The Session of Highland Presbyterian Church drafted this statement in response to the violence, bigotry and hate on display in Charlottesville and other parts of the country during the past weeks. The statement draws on the mission statement of Highland Presbyterian Church that guides the vision of our congregation. The Session unanimously approved the statement at a special called meeting on the morning of August 20, 2017.

Statement

We are a church committed to sharing hope. We affirm that God created us all as part of a good creation. Anchored in this belief, we fundamentally reject the purpose, ideologies, rhetoric, and actions of racism, white supremacy, neo-Naziism, and hate that seek to diminish or repress the rights and personhood of others. Violence and bigotry defy the teachings of Jesus and spurn our Creator’s design. We are called to work for justice and to affirm the dignity of all of God’s people. We are called to guide our children, support our neighbors, comfort the troubled, soothe the suffering, and bless the dying.
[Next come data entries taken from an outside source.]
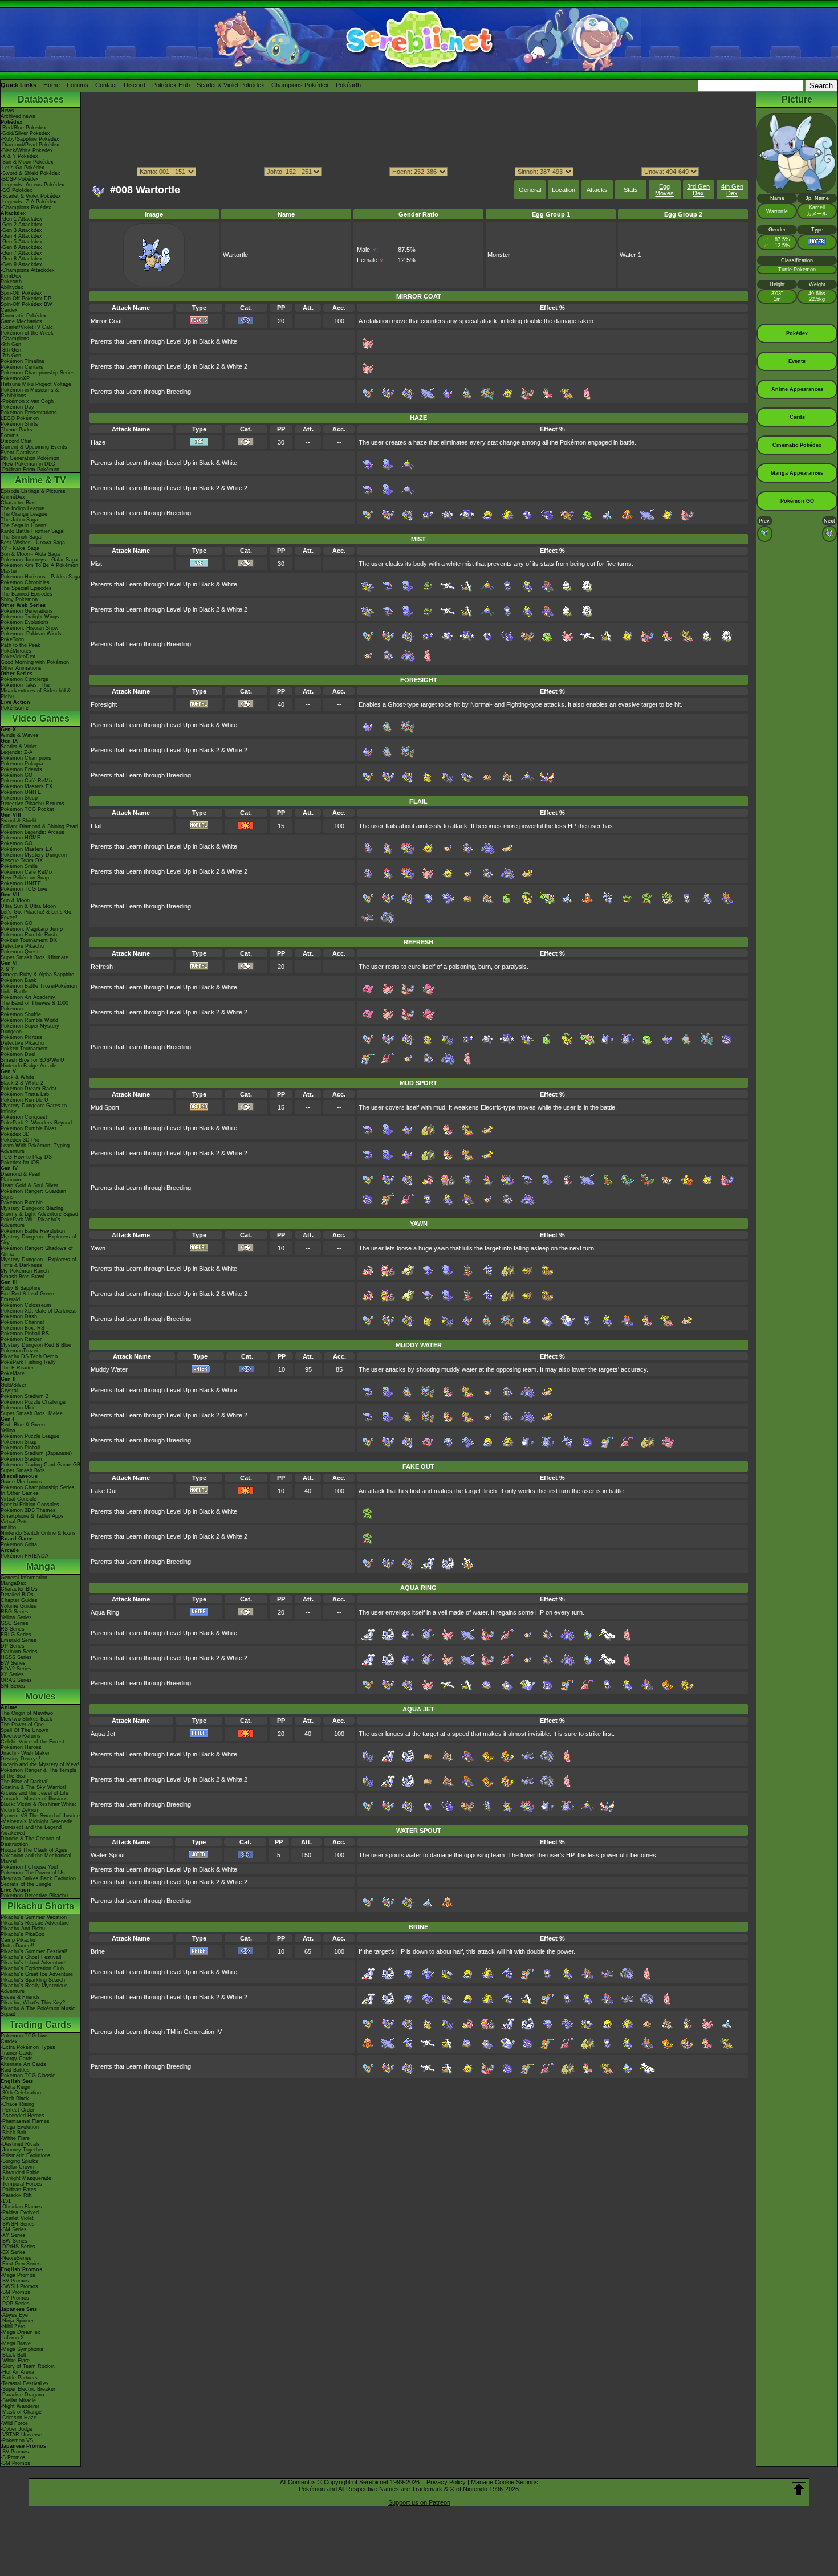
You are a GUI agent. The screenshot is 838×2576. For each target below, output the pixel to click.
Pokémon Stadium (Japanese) (36, 1453)
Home (51, 84)
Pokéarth (348, 84)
We eagerly join hands with others to share in this good work and in the hope of God’s love for all of creation.

September Reflection

This year, we are taking one phrase from our mission statement each month as a kind of  “theme” for emphasis and reflection. This month, as we begin the program year of education for children, youth and adults, it is appropriate that we reflect on how the Bible is our source of knowledge, inspiration and hope. When we use the word “inspired,” we mean it in two ways. First, our creeds and confessions say that the Bible is the “inspired” Word of God. This means that the Bible is both the product of human authors, editors, scribes and translators, and the work of the Holy Spirit. Presbyterian Christians argue that the authority of the Bible lies not in the words on the page but with the Holy Spirit who not only inspired the authors but inspires us as readers today.

 

“We are a community of faith inspired by biblical teachings.”

 

Second, not only is the text inspired, we are supposed to be inspired by reading and hearing the scriptures. The problem is that many people don’t experience the Bible as inspiring. Some have experienced the Bible as a weapon used against them: “behave this way, or else….” “Believe this, or else….” Obviously, the Bible contains principles, values, and rules for living. But when people use it primarily as a way to condemn others, the Bible itself is being abused, because its purpose is to bring life not death, hope not fear, joy not anxiety.